糖尿病は動脈硬化を促進させるが、その影響は女性の方が強い
糖尿病は動脈硬化を促進させます。この促進効果は何故かわかりませんが、女性の方が男性より強く起こります。以前にこのことを紹介しましたが、最近新しい論文が出ましたので紹介します(Lancet 2018)。
今回発表された論文はメタ解析論文です。前向き調査の論文68編、980,793人(35-89歳)を分析しています。各個人レベルの「年齢、性、糖尿病有無、総コレステロール、血圧、タバコ、身長・体重(BMI)」の情報をもとに分析しています。
全部で76,965人が亡くなられていますが、うち19,686人が動脈硬化疾患(虚血性心疾患、脳梗塞、他の動脈硬化に起因する疾患)による死亡です。

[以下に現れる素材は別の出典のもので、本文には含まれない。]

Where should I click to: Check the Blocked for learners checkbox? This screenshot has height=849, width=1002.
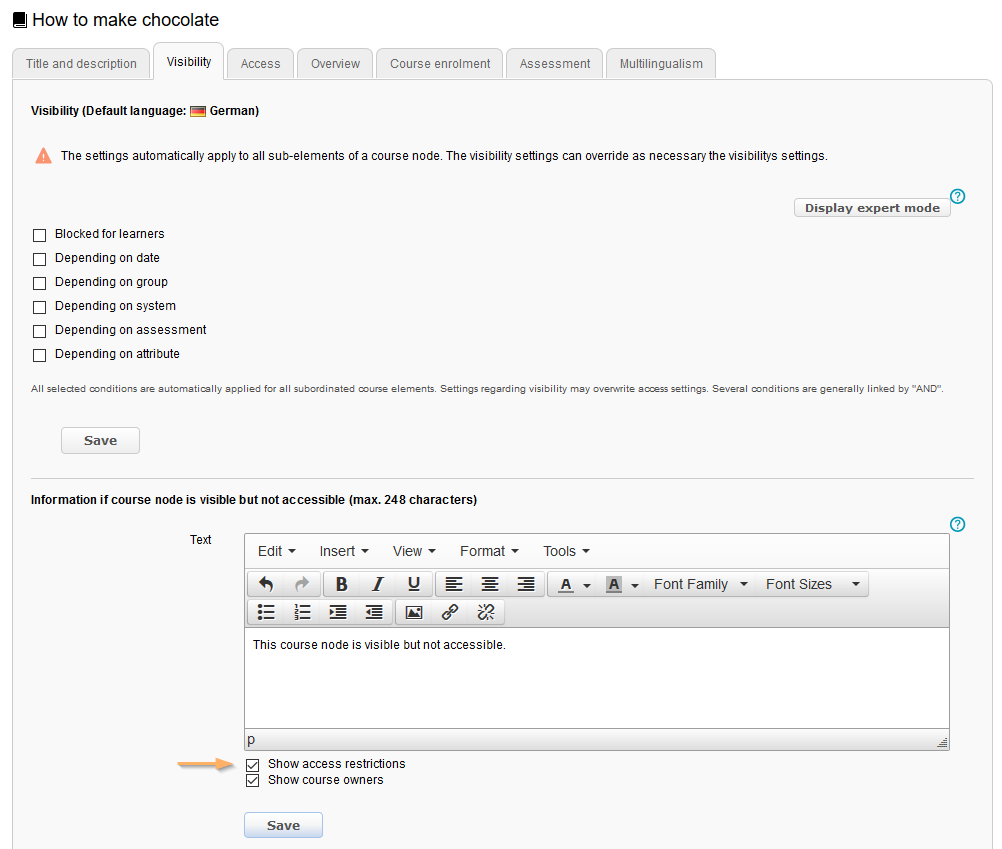[x=40, y=235]
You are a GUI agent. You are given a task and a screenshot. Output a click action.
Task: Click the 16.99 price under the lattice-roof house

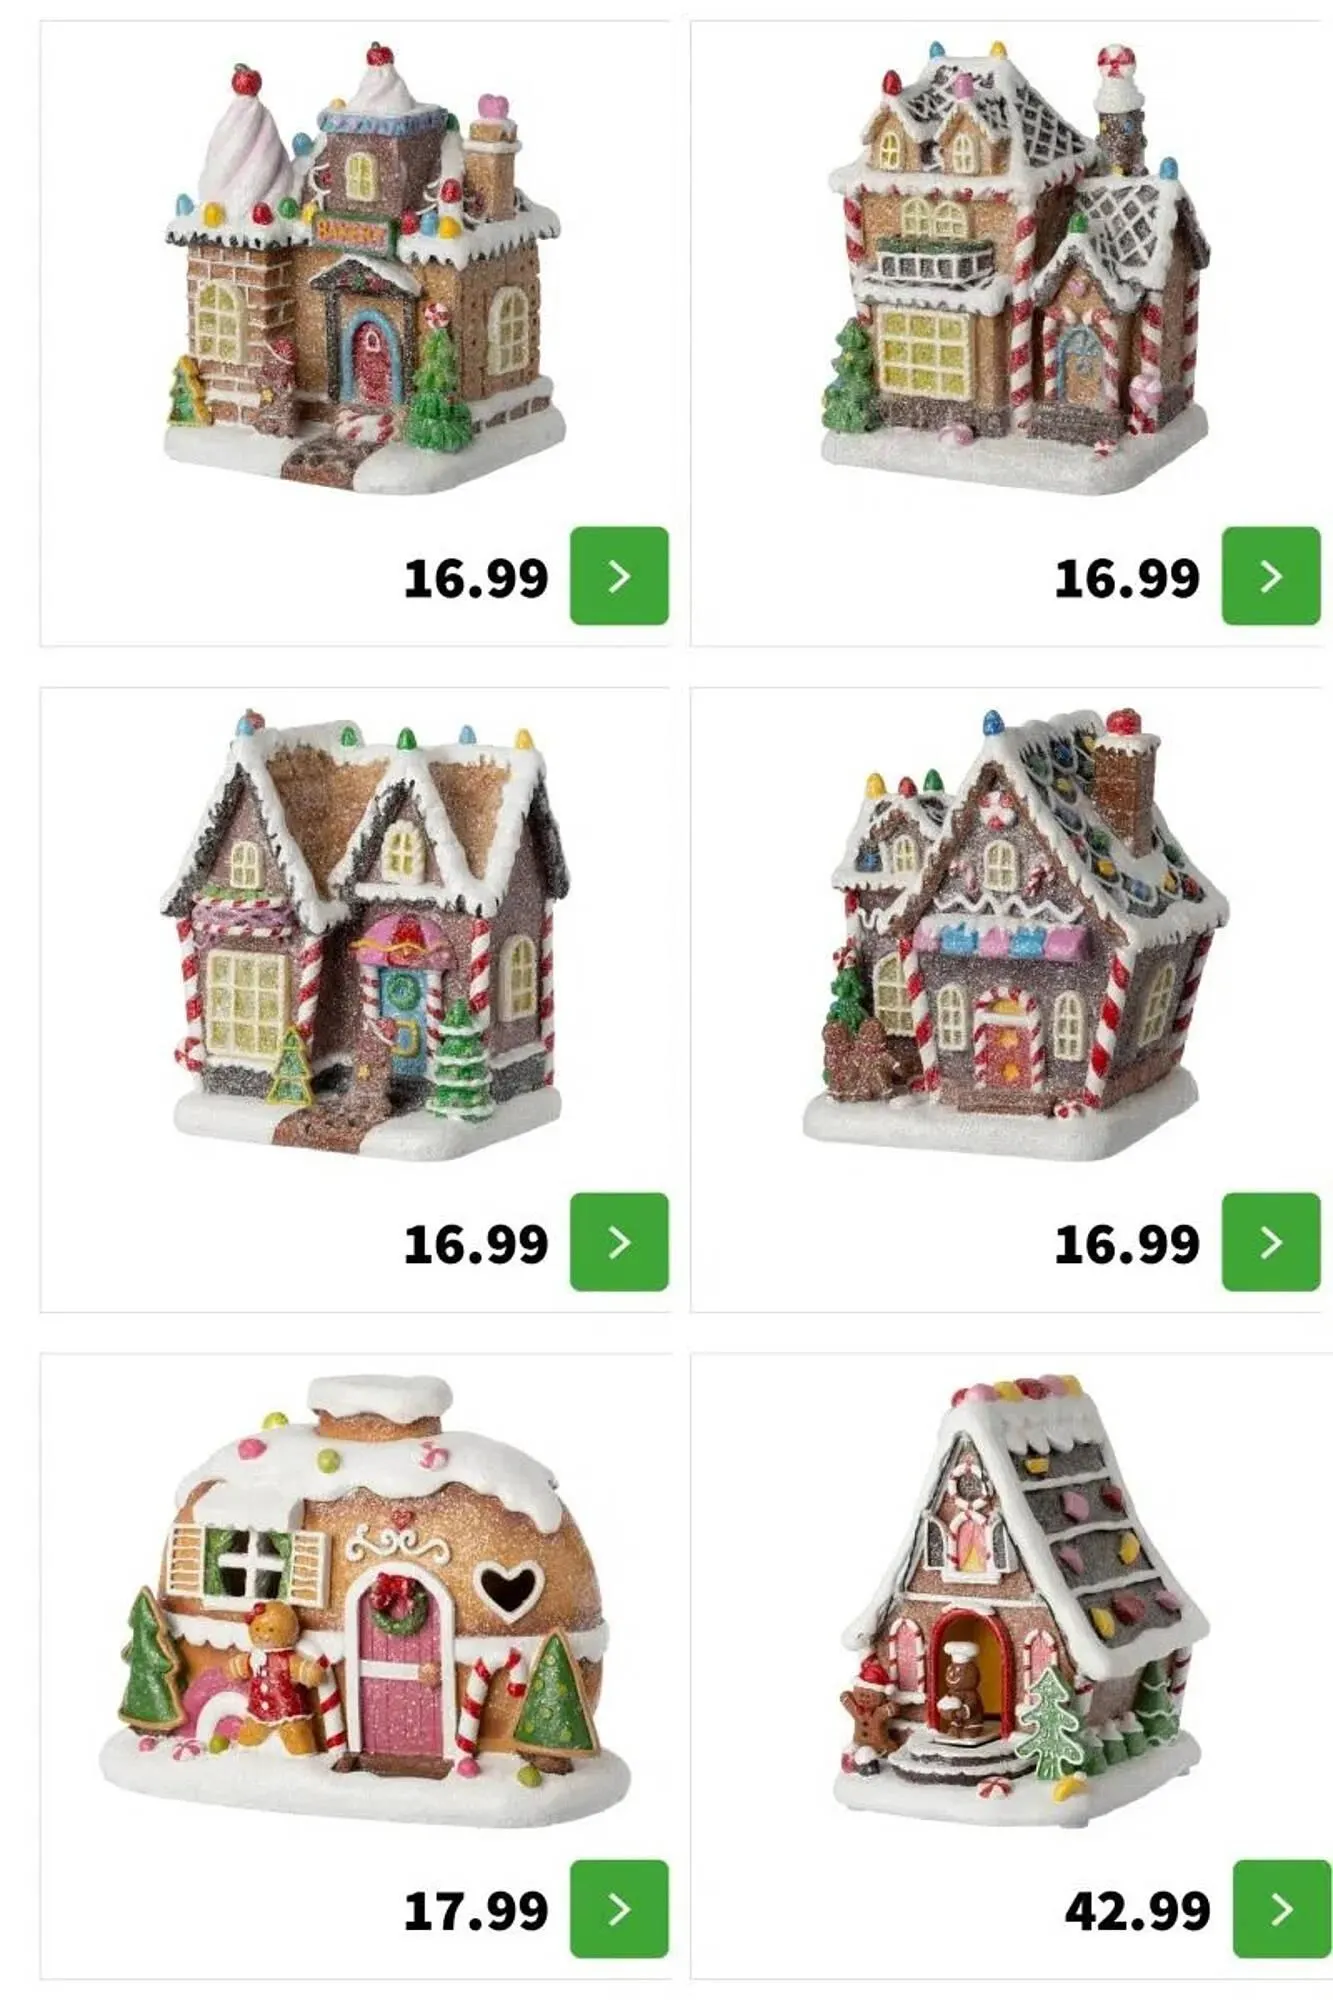point(1127,578)
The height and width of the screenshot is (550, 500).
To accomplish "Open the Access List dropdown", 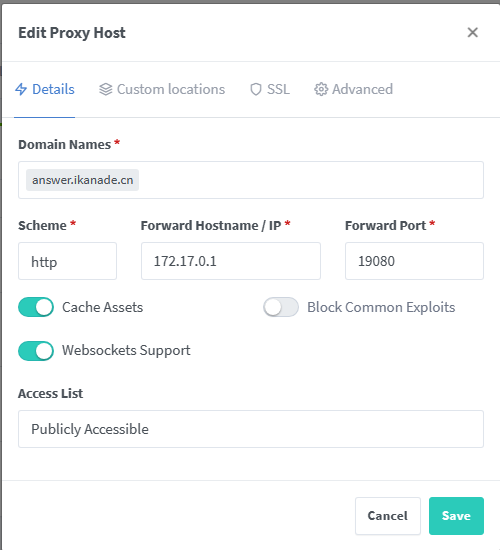I will tap(251, 429).
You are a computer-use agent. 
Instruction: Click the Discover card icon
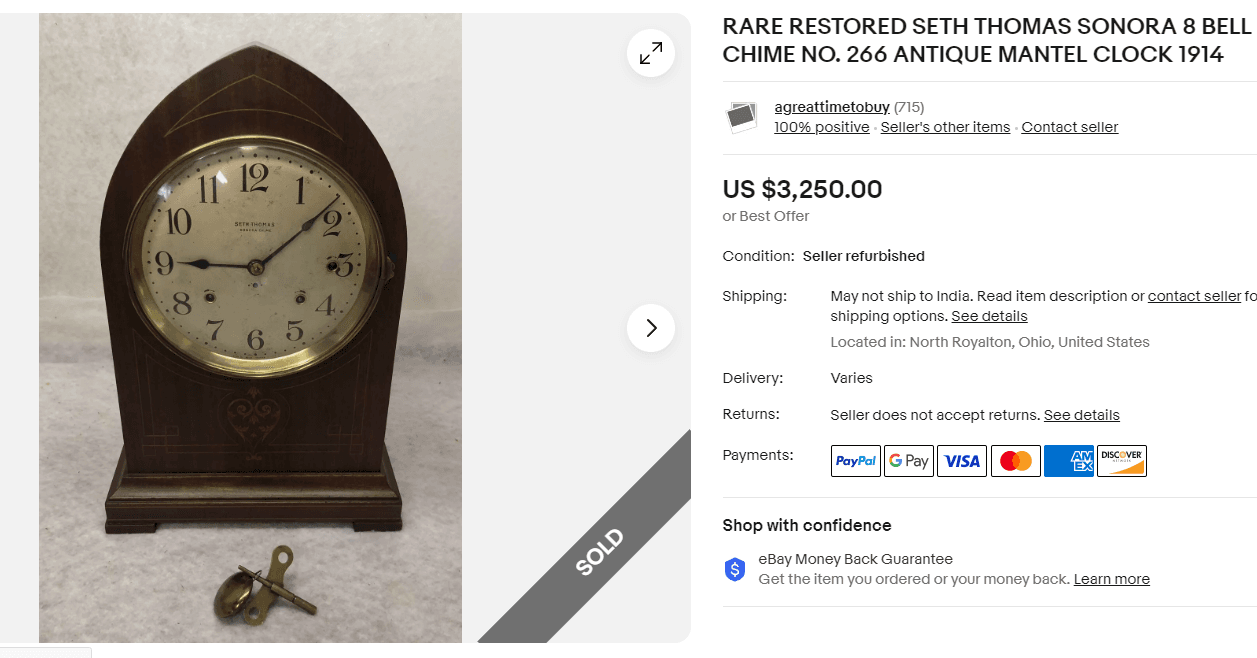pos(1121,461)
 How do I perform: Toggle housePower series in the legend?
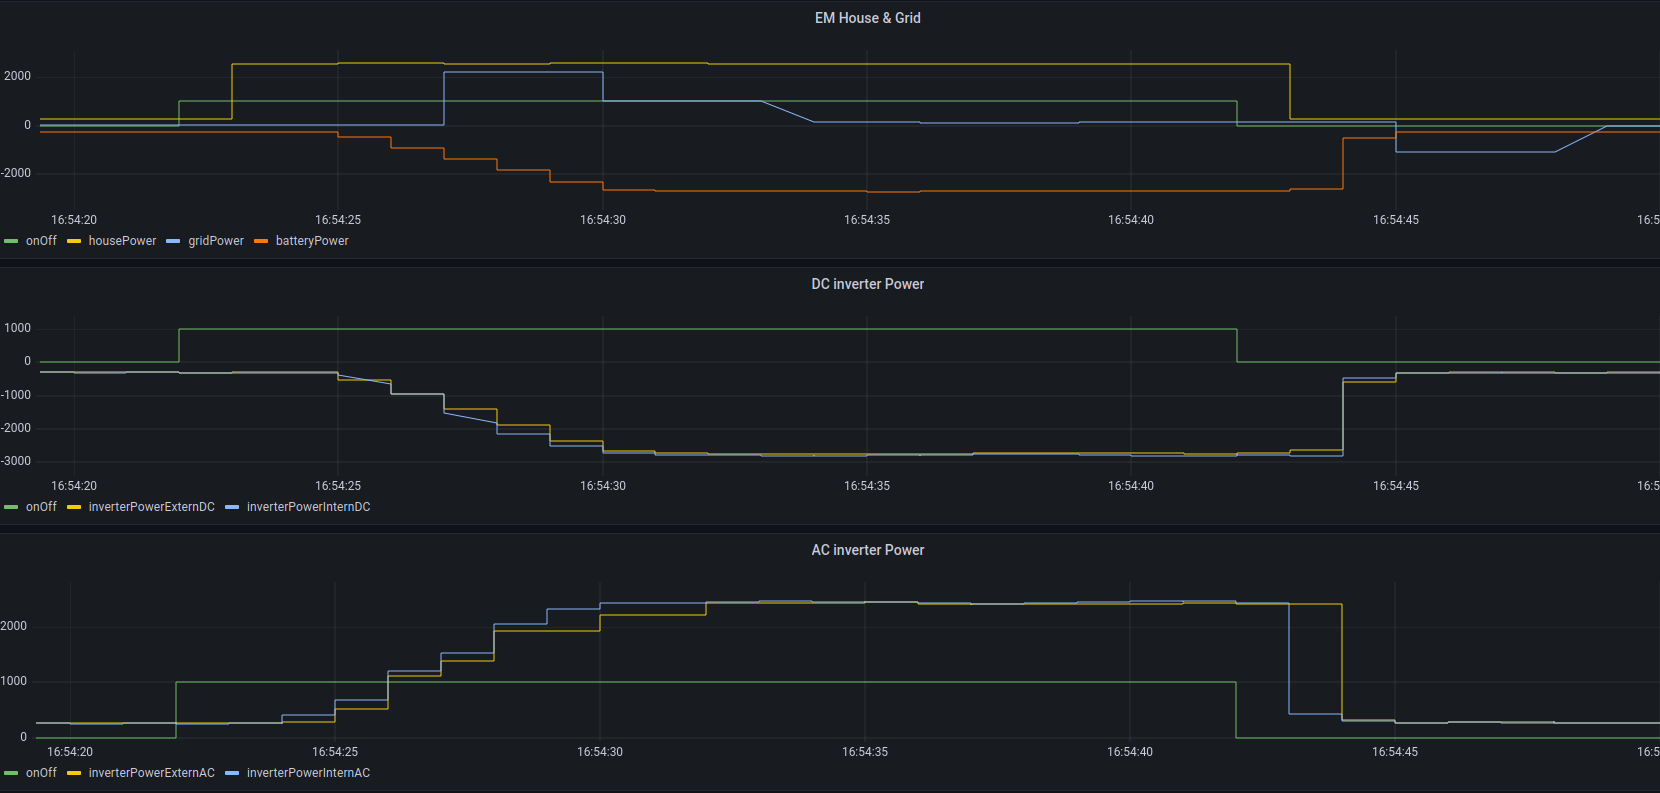(x=122, y=241)
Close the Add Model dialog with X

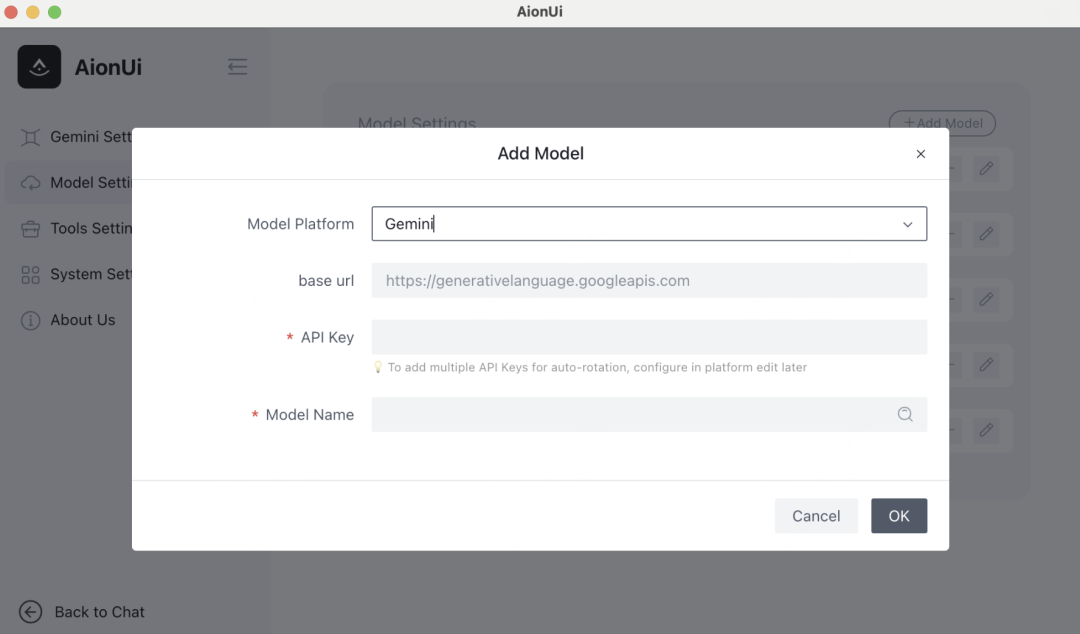pyautogui.click(x=921, y=154)
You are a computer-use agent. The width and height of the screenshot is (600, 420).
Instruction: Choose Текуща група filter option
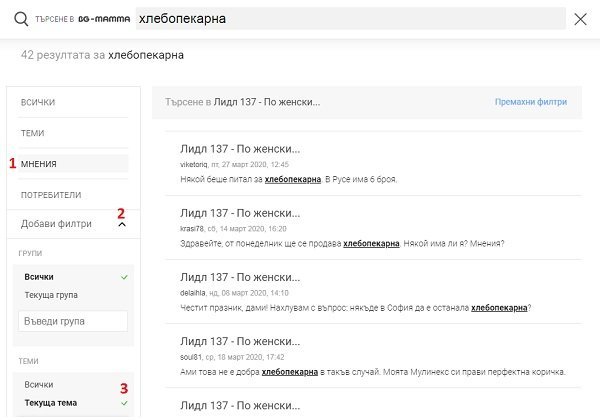[50, 295]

糖尿病以外の「動脈硬化の危険因子」の影響を補正してから、糖尿病の影響を検討しています。
その結果ですが、糖尿病による「動脈硬化疾患死亡リスク」は男性で2.10、女性は3.0でした。糖尿病は男女とも動脈硬化を促進しますが、その影響は女性に強く出ました。
年齢別分析では、若い人に影響が強く出ました。男女合わせての分析で「動脈硬化疾患死亡リスク」は若年層(35-59歳)で2.60、高年齢層(70-89歳)で2.01でした。
性別・年齢別を合わせますと、糖尿病の影響が最も強く出たのは「若年層の女性」で、このグループのリスクは5.55でした。
上の数字は糖尿病の相対的な影響をみています(糖尿病があると死亡が何倍に増えるかをみています)。どの年齢層でも男性の方が女性に比べて多くの人が動脈硬化で亡くなっています。そこで糖尿病の絶対リスクを評価するために、過剰死を計算しました。過剰死は糖尿病があると余分に増える死亡のことです。糖尿病による「動脈硬化疾患死亡の過剰死」は男性と女性が同じくらいでした。
以上を合わせますと、糖尿病があると「動脈硬化疾患死亡」が増えます。男女とも生活習慣を改善してリスクを下げるのが大切です。動脈硬化の主要リスクで補正しても男女差が残っていました。そのためリスクの男女差(原因不明)が生活習慣改善で小さくなるのかは不明です。
平成30年8月28日
PREDIMED研究の論文修正
以前にPREDIMED研究(NEJM 2013)を紹介しましたが、データの集め方に問題があり、解析方法を修正して再発表されました(NEJM 2018)。数字を捏造したのでないので論文修正が認められたのでしょうが、本来、あってはならないことです。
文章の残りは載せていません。